“Gardening has never been more important for your health, your sanity, your finances or your soul,” say Mark and Karen Langan of Mulberry Creek Herb Farm in Huron. “There’s no coincidence you are stirred to sink your fingers in the soil. It is the essence and sustenance of humanity and the very bosom we seek in times of uncertainty.”
Maybe that snow the first week of May made you feel like thinking about gardening was futile. But take heart! Temperatures in the coming week are headed toward the 70s, and with two weeks it’ll be time to plant those tomatoes starters we warned you against putting in the ground back in April.
The pandemic has made first-time gardeners out of a lot of people. Some of it’s been driven by the scary stories about the possibility of a breakdown in the food distribution chain (an unlikely event, despite the threats you’ve heard from meat packing plant owners). Seed and mail-order plant companies have reported a run on their products, selling out of many, and long wait times for shipping.
Other people have gravitated toward gardening for a more practical reason: it gets you out of the house into the fresh air; it’s good exercise, both mental and physical, and the results are healthy and tasty. However, there are most likely a lot of unrealistic expectations among these first-time gardeners, starting with the idea that a novice gardener, probably with limited space and no-preplanning and research, is going to be able to grow ALL their food, or even a significant part of it.
Even small gardens require attention and planning.

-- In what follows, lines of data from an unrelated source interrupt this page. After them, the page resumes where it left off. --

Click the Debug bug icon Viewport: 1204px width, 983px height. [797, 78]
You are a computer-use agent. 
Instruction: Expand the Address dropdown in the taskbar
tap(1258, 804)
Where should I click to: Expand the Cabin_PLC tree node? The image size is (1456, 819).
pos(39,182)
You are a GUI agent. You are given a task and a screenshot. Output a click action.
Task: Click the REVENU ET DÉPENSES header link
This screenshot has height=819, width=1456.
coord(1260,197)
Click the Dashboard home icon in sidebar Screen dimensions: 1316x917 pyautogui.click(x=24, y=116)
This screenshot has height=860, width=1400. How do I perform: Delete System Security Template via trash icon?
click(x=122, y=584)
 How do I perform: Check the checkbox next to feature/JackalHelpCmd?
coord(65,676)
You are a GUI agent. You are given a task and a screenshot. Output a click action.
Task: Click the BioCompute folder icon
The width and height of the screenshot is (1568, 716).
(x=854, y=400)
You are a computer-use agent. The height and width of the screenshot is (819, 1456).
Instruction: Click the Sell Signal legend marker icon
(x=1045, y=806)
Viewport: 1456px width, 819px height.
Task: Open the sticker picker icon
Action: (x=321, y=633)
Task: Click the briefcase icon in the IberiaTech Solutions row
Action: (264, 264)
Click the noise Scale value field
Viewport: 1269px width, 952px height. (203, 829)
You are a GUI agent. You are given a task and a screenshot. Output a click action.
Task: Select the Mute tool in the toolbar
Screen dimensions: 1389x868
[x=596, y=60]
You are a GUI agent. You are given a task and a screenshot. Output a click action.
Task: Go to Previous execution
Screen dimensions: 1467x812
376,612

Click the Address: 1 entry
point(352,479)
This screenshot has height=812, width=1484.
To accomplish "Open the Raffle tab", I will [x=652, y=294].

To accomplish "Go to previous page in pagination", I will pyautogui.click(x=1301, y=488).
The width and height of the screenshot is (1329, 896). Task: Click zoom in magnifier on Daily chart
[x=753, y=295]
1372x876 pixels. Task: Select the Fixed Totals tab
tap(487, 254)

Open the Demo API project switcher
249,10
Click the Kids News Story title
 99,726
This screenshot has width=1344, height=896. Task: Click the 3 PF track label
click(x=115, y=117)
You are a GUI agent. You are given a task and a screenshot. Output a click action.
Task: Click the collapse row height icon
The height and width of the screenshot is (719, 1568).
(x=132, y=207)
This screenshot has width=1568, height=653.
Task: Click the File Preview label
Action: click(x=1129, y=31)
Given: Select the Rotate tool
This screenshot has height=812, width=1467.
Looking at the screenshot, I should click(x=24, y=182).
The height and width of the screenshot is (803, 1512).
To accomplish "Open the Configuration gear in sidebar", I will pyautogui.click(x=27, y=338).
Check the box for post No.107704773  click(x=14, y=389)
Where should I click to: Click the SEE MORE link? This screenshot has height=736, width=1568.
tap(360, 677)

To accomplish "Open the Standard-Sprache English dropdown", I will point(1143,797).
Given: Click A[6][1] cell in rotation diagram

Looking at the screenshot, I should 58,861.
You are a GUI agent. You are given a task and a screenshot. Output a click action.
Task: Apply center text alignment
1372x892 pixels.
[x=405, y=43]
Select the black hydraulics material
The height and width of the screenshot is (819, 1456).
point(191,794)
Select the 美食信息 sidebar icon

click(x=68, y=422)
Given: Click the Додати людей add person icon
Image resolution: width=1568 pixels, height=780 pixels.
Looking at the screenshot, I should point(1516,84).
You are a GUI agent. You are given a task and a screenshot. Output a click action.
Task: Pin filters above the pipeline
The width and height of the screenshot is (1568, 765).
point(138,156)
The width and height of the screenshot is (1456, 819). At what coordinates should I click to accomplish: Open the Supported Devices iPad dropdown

But, while it may have been a good idea to start laying the groundwork several months ago, now is actually the perfect time to be putting in your plants. And the good news is, garden centers are open and have been for a while. Utilize them; their employees generally know what works and what doesn’t work, and can help you avoid a lot of frustration. They can tell you that buying tomato and pepper seeds now is pointless — you needed to have started those indoors back in early March. But they are well stocked with starter plants: tomatoes, peppers, eggplants, cucumbers, zucchini, squash, beans, greens and more. Buy what you enjoy eating! And check with that garden center employee to make sure that plant is suited for your space and light conditions.
And keep your expectations realistic. You won’t be able to replace your entire grocery bill with what you grow at home. You’d need a fairly large plot in addition to expertise and planning that began late last year to get even close. But there are plenty of vegetables you can even grow in a pot on your porch. A first-time gardener can enjoy the benefits of adding a handful of homegrown cherry tomatoes to a salad or having a constant supply of flavorful (and hardy, easy-to-grow) herbs right outside their door.
If you don’t take on more than you can handle, you might find yourself eager to start earlier and try some new things next year. And maybe we’ll have a flock of new home gardeners that outlives the pandemic!